Data records →
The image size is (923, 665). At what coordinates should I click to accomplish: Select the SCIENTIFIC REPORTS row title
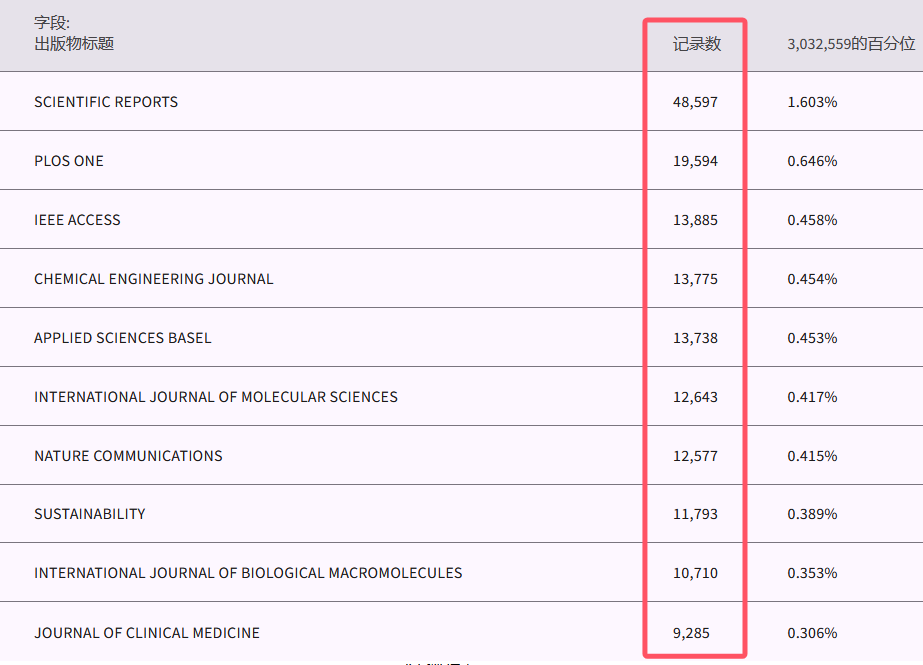(106, 102)
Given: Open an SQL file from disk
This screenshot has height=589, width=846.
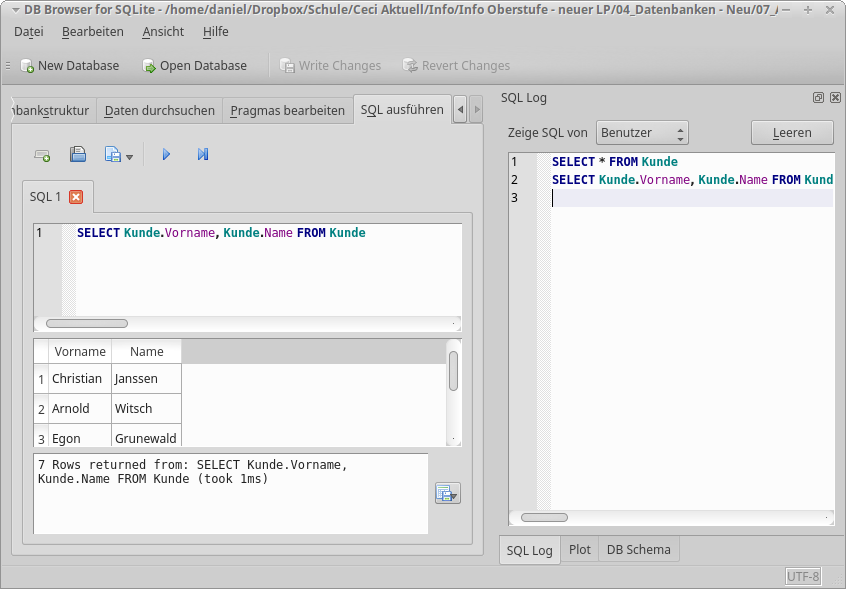Looking at the screenshot, I should [78, 154].
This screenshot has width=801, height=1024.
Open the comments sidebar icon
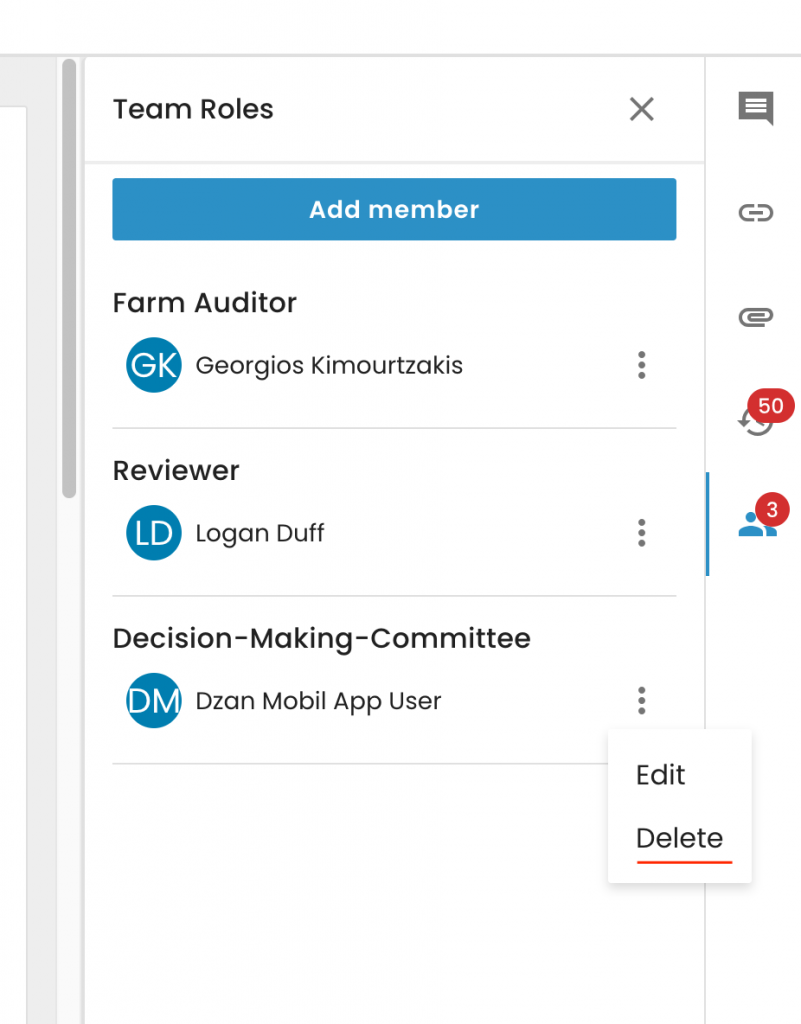(756, 108)
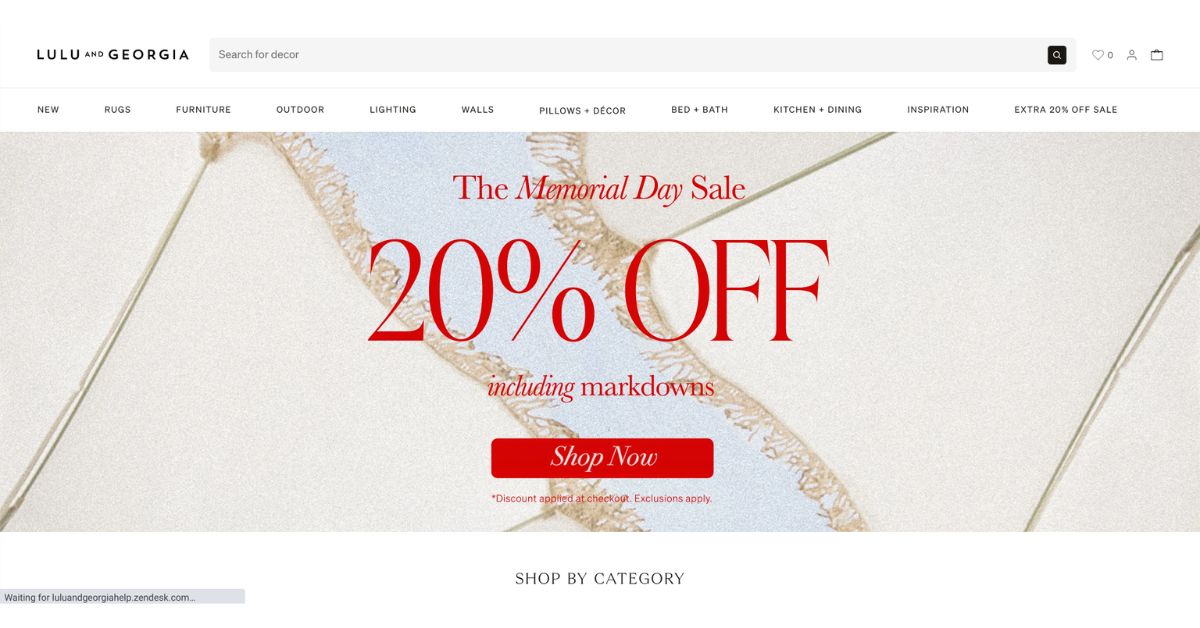Select the Outdoor navigation item
Image resolution: width=1200 pixels, height=628 pixels.
(300, 110)
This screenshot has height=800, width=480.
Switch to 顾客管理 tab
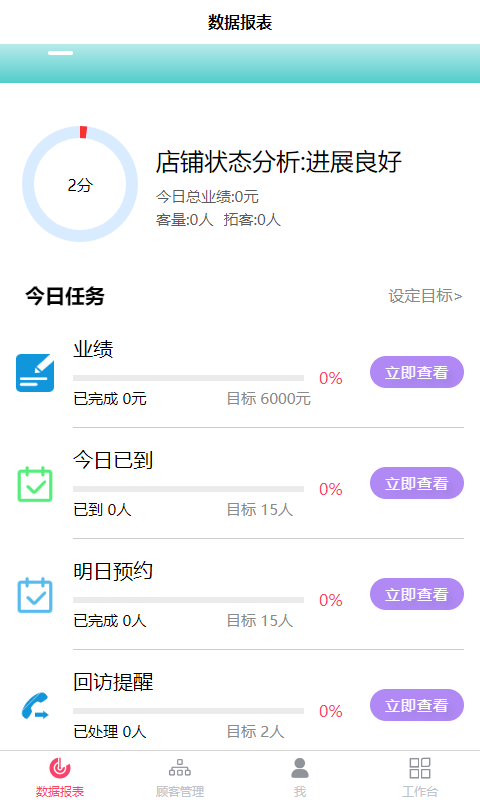click(180, 778)
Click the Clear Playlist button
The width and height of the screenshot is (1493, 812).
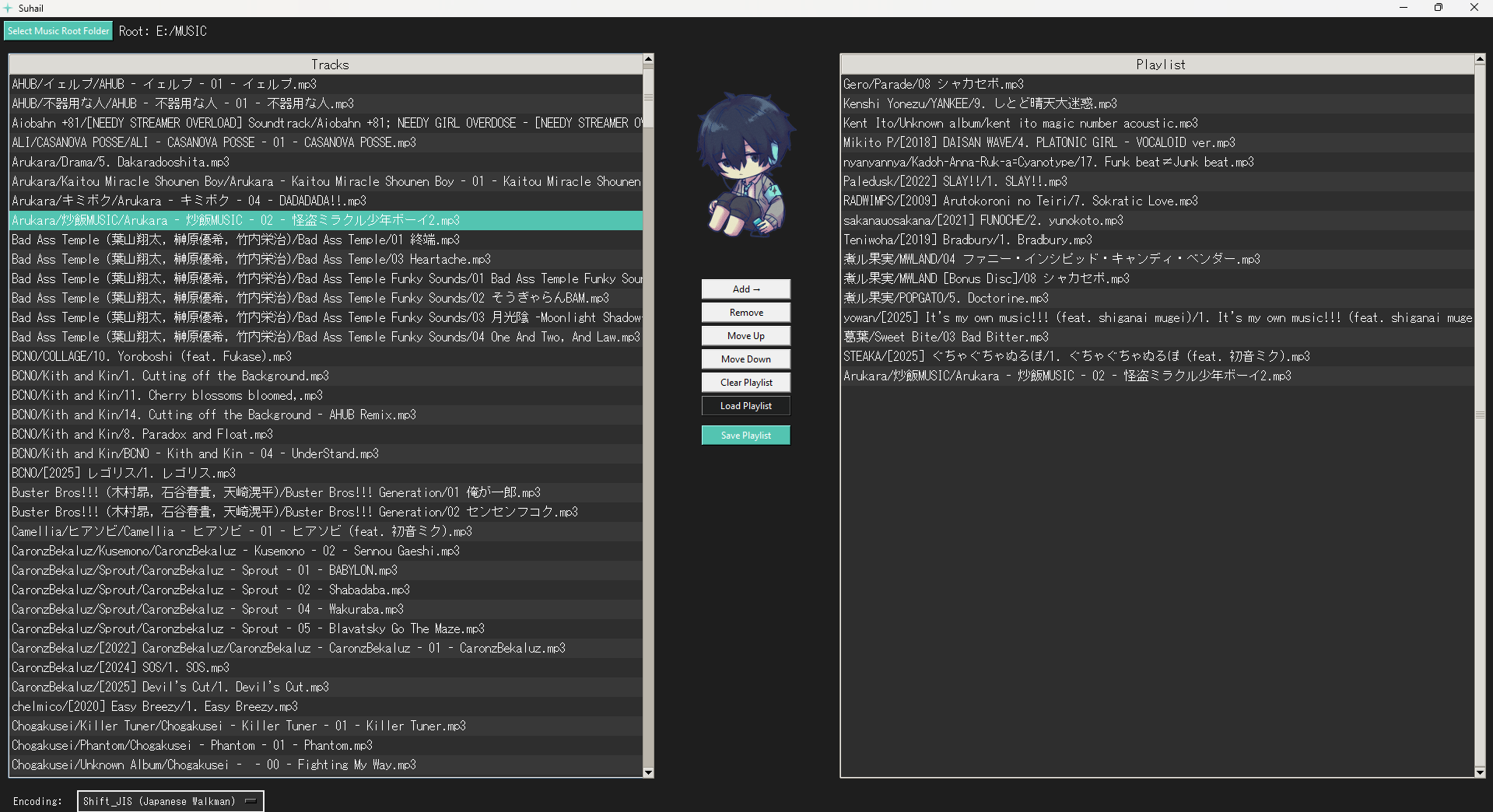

What the task requires →
Retype all records exactly as shown above, images excluded.

Exercise answer →
The image size is (923, 665). At what coordinates should I click to accomplish: Select the SCIENTIFIC REPORTS row title
(106, 102)
Given: Open an SQL file from disk
This screenshot has height=589, width=846.
Looking at the screenshot, I should [78, 154].
This screenshot has width=801, height=1024.
Open the comments sidebar icon
(756, 108)
Select the Outdoor navigation item
Image resolution: width=1200 pixels, height=628 pixels.
(300, 110)
This screenshot has height=800, width=480.
Switch to 顾客管理 tab
click(180, 778)
Click the Clear Playlist button
The width and height of the screenshot is (1493, 812).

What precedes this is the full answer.